Choose the right region

Snowflake can be accessed on all three major cloud providers - AWS, Azure, and GCP - in various regions globally. It is crucial to carefully choose the appropriate platform and region for your Snowflake account. Ensure that the desired features are supported on your chosen platform, compare storage prices, which vary, and consider the location from where you will access Snowflake, as egress charges will be incurred on your bill. This decision is not only about cost optimization but also about enhancing performance by reducing latency between your users and your Snowflake data.

Monitor resource usage

Regularly monitoring resource usage is a crucial step in effectively managing Snowflake costs. By doing so, you can pinpoint areas where resource utilization can be optimized, and costs can be reduced.

Snowflake offers an account usage dashboard that allows you to monitor usage throughout your organization. This dashboard provides comprehensive insights into compute and storage usage, query activity, and other important metrics. Utilizing this information, you can identify specific areas where resource utilization can be optimized, leading to cost reduction.

Optimize Resource Utilization

 

Optimizing resource utilization is crucial to effectively managing Snowflake costs. By identifying resources that are either underutilized or overutilized and adjusting their allocation according to usage patterns, you can minimize overall costs or maximize the value derived from your investments.

A great starting point for this optimization process is Snowflake's Query History view. This view offers comprehensive insights into computing activity across all warehouses, enabling you to gain a holistic understanding of the overall activity.

Armed with this valuable information, you can make informed decisions regarding resource allocation. For instance, during peak usage periods, you can allocate more resources to ensure smooth operations, while during off-peak periods, you can reduce resource allocation to avoid unnecessary expenses.

Use storage wisely

Efficiently managing your storage is crucial to minimize its impact on your Snowflake expenses.

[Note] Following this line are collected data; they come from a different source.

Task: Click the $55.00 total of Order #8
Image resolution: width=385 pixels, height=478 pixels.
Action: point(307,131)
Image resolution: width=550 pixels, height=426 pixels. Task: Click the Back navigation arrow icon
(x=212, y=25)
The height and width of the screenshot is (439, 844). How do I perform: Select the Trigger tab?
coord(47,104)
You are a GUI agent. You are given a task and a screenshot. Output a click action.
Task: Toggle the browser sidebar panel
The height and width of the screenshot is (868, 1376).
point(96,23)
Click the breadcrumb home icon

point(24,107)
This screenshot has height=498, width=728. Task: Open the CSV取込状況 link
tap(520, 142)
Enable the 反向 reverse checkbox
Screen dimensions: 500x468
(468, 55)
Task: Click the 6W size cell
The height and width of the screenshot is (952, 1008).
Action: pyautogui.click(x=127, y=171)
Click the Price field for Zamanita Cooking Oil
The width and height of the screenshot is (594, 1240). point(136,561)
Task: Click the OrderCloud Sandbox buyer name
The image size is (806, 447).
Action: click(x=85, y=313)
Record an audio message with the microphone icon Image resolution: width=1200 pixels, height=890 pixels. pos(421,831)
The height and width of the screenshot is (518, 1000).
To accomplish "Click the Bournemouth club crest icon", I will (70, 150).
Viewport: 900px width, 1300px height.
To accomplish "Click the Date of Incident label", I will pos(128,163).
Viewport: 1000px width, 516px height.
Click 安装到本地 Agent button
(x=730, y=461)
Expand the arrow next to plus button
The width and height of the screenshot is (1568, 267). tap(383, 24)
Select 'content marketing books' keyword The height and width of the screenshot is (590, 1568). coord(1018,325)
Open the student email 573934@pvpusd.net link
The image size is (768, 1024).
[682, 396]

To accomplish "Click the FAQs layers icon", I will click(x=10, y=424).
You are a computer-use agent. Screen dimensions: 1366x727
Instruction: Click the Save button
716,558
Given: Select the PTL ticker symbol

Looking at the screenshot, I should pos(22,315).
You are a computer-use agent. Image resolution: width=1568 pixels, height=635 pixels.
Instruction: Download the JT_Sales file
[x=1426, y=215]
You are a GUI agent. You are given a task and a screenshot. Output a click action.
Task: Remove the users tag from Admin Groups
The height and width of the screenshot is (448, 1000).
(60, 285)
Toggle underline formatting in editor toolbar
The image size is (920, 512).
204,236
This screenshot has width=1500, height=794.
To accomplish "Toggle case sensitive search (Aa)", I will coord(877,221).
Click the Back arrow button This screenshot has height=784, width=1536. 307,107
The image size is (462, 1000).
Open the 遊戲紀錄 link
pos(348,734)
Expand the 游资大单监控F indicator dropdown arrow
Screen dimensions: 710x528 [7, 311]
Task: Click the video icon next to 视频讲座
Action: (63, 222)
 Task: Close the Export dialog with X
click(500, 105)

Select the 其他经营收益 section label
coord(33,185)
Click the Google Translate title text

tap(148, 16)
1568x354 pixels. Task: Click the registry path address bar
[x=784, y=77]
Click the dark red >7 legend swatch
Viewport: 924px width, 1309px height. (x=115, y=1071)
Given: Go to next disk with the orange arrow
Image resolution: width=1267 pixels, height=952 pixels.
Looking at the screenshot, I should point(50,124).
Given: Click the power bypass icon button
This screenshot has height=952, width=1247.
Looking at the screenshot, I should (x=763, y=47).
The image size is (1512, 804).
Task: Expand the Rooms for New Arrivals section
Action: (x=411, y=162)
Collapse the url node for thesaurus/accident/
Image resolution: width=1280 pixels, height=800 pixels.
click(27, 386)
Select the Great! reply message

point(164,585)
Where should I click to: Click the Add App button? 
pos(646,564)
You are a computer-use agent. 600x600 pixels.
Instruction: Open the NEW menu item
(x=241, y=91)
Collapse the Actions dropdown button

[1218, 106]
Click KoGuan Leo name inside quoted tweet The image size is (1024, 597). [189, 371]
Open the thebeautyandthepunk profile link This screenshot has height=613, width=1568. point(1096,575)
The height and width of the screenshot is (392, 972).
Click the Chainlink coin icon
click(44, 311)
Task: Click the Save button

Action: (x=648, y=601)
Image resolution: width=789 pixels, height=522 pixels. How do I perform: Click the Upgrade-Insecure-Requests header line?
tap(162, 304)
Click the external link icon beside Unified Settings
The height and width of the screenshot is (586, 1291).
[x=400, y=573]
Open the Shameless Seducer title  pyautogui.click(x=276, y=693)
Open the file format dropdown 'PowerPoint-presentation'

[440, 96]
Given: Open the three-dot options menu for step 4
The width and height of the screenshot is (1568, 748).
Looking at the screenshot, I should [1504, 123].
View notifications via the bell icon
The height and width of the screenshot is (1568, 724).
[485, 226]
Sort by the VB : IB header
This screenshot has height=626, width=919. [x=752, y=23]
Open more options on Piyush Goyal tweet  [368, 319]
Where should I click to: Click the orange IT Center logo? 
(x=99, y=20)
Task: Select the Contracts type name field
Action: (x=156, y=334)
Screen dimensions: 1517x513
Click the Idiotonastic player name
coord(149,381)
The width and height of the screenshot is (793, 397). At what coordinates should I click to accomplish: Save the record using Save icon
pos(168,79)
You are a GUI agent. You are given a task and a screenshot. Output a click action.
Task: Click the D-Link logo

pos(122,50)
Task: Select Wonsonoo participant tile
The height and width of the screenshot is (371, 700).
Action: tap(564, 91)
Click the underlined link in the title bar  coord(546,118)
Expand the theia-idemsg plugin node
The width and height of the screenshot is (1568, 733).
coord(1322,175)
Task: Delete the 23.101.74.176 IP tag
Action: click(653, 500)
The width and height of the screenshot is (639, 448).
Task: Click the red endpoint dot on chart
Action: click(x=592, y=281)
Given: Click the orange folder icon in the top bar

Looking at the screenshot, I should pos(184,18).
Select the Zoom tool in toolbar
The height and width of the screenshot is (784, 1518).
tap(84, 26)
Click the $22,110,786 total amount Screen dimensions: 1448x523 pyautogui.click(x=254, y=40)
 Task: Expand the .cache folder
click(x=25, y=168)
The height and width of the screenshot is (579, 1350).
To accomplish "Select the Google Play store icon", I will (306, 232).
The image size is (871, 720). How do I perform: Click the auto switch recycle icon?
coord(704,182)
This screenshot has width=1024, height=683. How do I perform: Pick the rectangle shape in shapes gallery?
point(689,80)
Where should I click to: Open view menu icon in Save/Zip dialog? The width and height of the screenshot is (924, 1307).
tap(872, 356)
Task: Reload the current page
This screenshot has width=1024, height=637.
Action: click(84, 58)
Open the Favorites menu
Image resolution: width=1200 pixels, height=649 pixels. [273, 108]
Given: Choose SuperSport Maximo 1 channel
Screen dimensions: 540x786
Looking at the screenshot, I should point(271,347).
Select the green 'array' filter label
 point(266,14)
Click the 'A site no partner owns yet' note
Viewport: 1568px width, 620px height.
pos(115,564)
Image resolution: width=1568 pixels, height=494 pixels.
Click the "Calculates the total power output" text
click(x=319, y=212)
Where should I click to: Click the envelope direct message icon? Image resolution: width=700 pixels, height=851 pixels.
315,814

Here are some recommendations to effectively utilize storage in Snowflake:

  • Use compression options like GZIP to reduce storage usage.

  • Store infrequently accessed data in lower-cost storage tiers like S3.

  • Delete unused data regularly to free up storage space.

Deep Dive into practicing FinOps in Snowflake Environments

Below are some suggestions and some subsequent actions to establish a strong FinOps methodology for Snowflake.

Providing finance and snowflake engineers visibility into cloud spend

Make Finance teams and Snowflake practitioners access detailed information on expenditure and utilization. This allows them to effectively manage finances and track usage within the FinOps framework. Snowflake offers comprehensive usage data through Account and Organization usage views, catering to the needs of both finance teams and Snowflake practitioners.

To enhance financial accountability and visibility, Snowflake provides various pre-built queries that enable users to analyze spending at various levels of granularity, including per organization, per account, per warehouse, per user, and per job. Additionally, the tagging feature allows for easy categorization and analysis of expenditures.

Moreover, Snowflake offers a user-friendly cost exploration interface that facilitates the visual examination of usage data.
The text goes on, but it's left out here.